#### DATA RECORDS:
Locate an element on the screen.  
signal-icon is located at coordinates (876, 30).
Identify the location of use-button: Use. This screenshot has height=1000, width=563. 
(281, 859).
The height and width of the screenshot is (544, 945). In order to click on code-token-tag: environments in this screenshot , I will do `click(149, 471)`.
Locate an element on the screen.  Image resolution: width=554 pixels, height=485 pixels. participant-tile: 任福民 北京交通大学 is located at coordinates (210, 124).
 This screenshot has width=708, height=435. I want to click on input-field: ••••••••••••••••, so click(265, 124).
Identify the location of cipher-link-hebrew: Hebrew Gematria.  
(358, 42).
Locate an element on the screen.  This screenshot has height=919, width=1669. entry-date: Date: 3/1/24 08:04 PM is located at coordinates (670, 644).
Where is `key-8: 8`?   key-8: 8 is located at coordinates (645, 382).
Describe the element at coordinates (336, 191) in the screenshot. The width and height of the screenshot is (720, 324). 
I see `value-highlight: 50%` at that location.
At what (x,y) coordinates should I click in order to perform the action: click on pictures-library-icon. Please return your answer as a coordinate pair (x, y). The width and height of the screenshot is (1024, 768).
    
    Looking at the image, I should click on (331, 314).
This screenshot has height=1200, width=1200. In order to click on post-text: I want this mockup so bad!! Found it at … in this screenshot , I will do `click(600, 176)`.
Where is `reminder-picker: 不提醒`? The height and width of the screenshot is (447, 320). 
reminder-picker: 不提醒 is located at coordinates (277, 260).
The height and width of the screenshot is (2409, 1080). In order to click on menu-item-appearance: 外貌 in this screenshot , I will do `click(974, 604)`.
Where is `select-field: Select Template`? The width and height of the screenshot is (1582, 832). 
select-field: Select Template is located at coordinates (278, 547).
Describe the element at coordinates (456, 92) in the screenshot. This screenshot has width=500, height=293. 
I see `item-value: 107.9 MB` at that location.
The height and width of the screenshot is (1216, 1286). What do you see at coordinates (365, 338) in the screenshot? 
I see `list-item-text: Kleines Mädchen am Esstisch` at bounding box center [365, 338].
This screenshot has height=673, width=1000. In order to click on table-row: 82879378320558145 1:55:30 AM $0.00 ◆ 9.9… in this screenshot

#### EXERCISE GOAL:
Could you quote every one of the lines above verbatim, keeping each character and space unchanged?

#### TASK ANSWER:
Locate an element on the screen.  
signal-icon is located at coordinates (876, 30).
Identify the location of use-button: Use. This screenshot has height=1000, width=563. 
(281, 859).
The height and width of the screenshot is (544, 945). In order to click on code-token-tag: environments in this screenshot , I will do `click(149, 471)`.
Locate an element on the screen.  Image resolution: width=554 pixels, height=485 pixels. participant-tile: 任福民 北京交通大学 is located at coordinates (210, 124).
 This screenshot has width=708, height=435. I want to click on input-field: ••••••••••••••••, so click(265, 124).
Identify the location of cipher-link-hebrew: Hebrew Gematria.  
(358, 42).
Locate an element on the screen.  This screenshot has height=919, width=1669. entry-date: Date: 3/1/24 08:04 PM is located at coordinates (670, 644).
Where is `key-8: 8`?   key-8: 8 is located at coordinates (645, 382).
Describe the element at coordinates (336, 191) in the screenshot. The width and height of the screenshot is (720, 324). 
I see `value-highlight: 50%` at that location.
At what (x,y) coordinates should I click in order to perform the action: click on pictures-library-icon. Please return your answer as a coordinate pair (x, y). The width and height of the screenshot is (1024, 768).
    
    Looking at the image, I should click on (331, 314).
This screenshot has height=1200, width=1200. In order to click on post-text: I want this mockup so bad!! Found it at … in this screenshot , I will do `click(600, 176)`.
Where is `reminder-picker: 不提醒`? The height and width of the screenshot is (447, 320). 
reminder-picker: 不提醒 is located at coordinates (277, 260).
The height and width of the screenshot is (2409, 1080). In order to click on menu-item-appearance: 外貌 in this screenshot , I will do `click(974, 604)`.
Where is `select-field: Select Template`? The width and height of the screenshot is (1582, 832). 
select-field: Select Template is located at coordinates (278, 547).
Describe the element at coordinates (456, 92) in the screenshot. This screenshot has width=500, height=293. 
I see `item-value: 107.9 MB` at that location.
The height and width of the screenshot is (1216, 1286). What do you see at coordinates (365, 338) in the screenshot? 
I see `list-item-text: Kleines Mädchen am Esstisch` at bounding box center [365, 338].
This screenshot has height=673, width=1000. In order to click on table-row: 82879378320558145 1:55:30 AM $0.00 ◆ 9.9… in this screenshot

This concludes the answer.